▶ [Document excerpt]:
----

We harness analog uncomputable real numbers and adaptive circuits to solve complex (NP-Hard and chaotic) intractable problems non deterministically. Taken together this defines our modules computational core, i.e. non deterministic super Turing computation. SPECTRE modules that we build are described as 4D MCM-DP 15/15 on diamond AI SiPs.
Our QAI SPECTRE™ 4D MCM-DP on micro-cooled diamond modules are a new form of System in Package (SiP) programmable hybrid computer technology, which contains System on Chip (SoC) and System on Wafer (SoW) technologies depending on the targeted application (requirements application specific).
QAI SPECTRE™ modules can incorporate micro-electromechanical systems (MEMS) technology for applications where integral sensors are required. An example would be gathering empirical data in turbulent air flows.
In this application thousands of QAI SPECTRE™ dispersed distributed modules collectively analyze atmospheric turbulence. The resulting data gathered is then used to enhance existing storm models, which are unable to predict extreme weather conditions. Due to climate change existing predictive models no longer work. Gathering empirical data to analyze and adjust the models is a solution to the problem.
Definitions: MCM = multi-chip module, D = deposited, P = programmable, 4D = 3D + heterogenous die, 15/15 = 15 layers, 15 die per layer. Our 4D MCM-DP use micro-cooled deposited diamond as a semiconductor substrate. Micro-cooled deposited diamond minimizes or eliminates the need for active cooling in QAI SPECTRE™ turnkey modules.
Our modules are turnkey because they may include the Angstrom Linux operating system running against dual ARM cores and interoperate using existing industry standards. The result is a “plug and play” multi-chip module, which is easily integrates into embedded applications. We focus on functionality not cost. We may license our designs to commercial entities to reengineer and address cost challenges but module low cost is not a priority for the space and defense mission critical systems we target. Our focus is building practical adaptive AI machines that go beyond current machines.
We believe III-V element group wide band gap (WBG) semiconductors will replace Silicon as a semiconductor device substrate. Silicon has reached the limits of its computing scalability. This is why we focus on III-V semiconductors. The 15/15 4D MCM-DP are of the highest performance, the lowest power, in the smallest turnkey package. We do not focus on quantum computing or other unproven theoretical technologies.
What are your products?
Our primary focus is development of embedded super Turing modules that enable adaptive Artificial Intelligence and machine learning for mission critical space and defense applications. We specifically target unmanned autonomous vehicles such as the QAI SPECTRE™ SHRIKE (like DARPA Vulture). QAI SPECTRE™ SHRIKE is an advanced adaptive machine intelligence super Turing unmanned autonomous machine learning high altitude vehicle. It is autonomous, solar/nuclear powered and operates indefinitely for extended defense world wide applications. Transglobal QAI SPECTRE™ SHRIKE works collectively in team integral environments implementing ultra-persistent high-altitude and long-endurance.
What is the QAI SPECTRE™ Reactor?

----

▶ [Stated task 1]: In the records, swap "Comments" for "Replies" in the part that opens with the line containing "Kunden Login: (568, 33)" and closes with the end of the records. Reproduce only that part, leaving everything else unchanged.

----

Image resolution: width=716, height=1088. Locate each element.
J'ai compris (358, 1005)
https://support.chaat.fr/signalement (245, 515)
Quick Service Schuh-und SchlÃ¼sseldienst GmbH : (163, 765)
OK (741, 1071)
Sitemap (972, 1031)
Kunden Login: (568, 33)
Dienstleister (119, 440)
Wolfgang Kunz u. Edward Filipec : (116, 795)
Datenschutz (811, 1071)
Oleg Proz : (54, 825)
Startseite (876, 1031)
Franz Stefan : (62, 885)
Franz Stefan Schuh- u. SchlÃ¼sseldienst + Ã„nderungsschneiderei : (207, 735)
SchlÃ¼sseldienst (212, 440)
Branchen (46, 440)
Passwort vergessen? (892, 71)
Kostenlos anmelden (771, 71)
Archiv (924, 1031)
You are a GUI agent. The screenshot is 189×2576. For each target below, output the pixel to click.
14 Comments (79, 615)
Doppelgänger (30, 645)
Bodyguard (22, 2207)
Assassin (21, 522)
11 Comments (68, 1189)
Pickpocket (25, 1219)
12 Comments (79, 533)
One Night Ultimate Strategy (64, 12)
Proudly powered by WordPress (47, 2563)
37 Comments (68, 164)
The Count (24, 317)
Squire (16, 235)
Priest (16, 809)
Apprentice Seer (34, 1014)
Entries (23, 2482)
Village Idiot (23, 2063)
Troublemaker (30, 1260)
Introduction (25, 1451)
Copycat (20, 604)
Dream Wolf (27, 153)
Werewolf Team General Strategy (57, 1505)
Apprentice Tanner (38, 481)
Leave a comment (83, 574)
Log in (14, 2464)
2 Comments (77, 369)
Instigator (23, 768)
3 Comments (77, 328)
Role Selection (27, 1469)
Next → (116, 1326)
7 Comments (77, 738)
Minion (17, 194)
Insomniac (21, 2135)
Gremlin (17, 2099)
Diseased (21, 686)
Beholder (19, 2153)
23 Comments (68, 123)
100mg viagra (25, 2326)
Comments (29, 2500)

----

▶ [Stated task 2]: Continue the text on QAI SPECTRE™ modules from the point where it stops.

▶ [Exercise result 1]:
Kunden Login: (568, 33)
Dienstleister (119, 440)
Wolfgang Kunz u. Edward Filipec : (116, 795)
Datenschutz (811, 1071)
Oleg Proz : (54, 825)
Startseite (876, 1031)
Franz Stefan : (62, 885)
Franz Stefan Schuh- u. SchlÃ¼sseldienst + Ã„nderungsschneiderei : (207, 735)
SchlÃ¼sseldienst (212, 440)
Branchen (46, 440)
Passwort vergessen? (892, 71)
Kostenlos anmelden (771, 71)
Archiv (924, 1031)
You are a GUI agent. The screenshot is 189×2576. For each target below, output the pixel to click.
14 Replies (79, 615)
Doppelgänger (30, 645)
Bodyguard (22, 2207)
Assassin (21, 522)
11 Replies (68, 1189)
Pickpocket (25, 1219)
12 Replies (79, 533)
One Night Ultimate Strategy (64, 12)
Proudly powered by WordPress (47, 2563)
37 Replies (68, 164)
The Count (24, 317)
Squire (16, 235)
Priest (16, 809)
Apprentice Seer (34, 1014)
Entries (23, 2482)
Village Idiot (23, 2063)
Troublemaker (30, 1260)
Introduction (25, 1451)
Copycat (20, 604)
Dream Wolf (27, 153)
Werewolf Team General Strategy (57, 1505)
Apprentice Tanner (38, 481)
Leave a comment (83, 574)
Log in (14, 2464)
2 Replies (77, 369)
Instigator (23, 768)
3 Replies (77, 328)
Role Selection (27, 1469)
Next → (116, 1326)
7 Replies (77, 738)
Minion (17, 194)
Insomniac (21, 2135)
Gremlin (17, 2099)
Diseased (21, 686)
Beholder (19, 2153)
23 Replies (68, 123)
100mg viagra (25, 2326)
Replies (29, 2500)

▶ [Exercise result 2]:
The Reactor is the SiP QAI SPECTRE™ full flow Super Turing III-V SiP module design, modeling and synthesis system. The sphere is where the super Turing non deterministic analog multi-layer circuits and wireless network intercommunication are designed, modeled, simulated and synthesized into multiple SPICE circuit description files. The blue cubes are where systems controlled by the super Turing circuits are design, modeled and simulated (but not synthesized). The devices designed and modeled within the blue cubes are MEMs, SiC, SoW, FPGAs, ASICS and firmware interactions. The orange rods are AD/DA interactions with the super Turing sphere models and simulations. Modulated carrier is used for communication between the cube models and simulations and the super Turing sphere models and simulations. Collective intelligence distributed super Turing modules are designed, modeled, simulated and synthesized using multiple distributed reactors.
What are non-deterministic super Turing machines and why are they important?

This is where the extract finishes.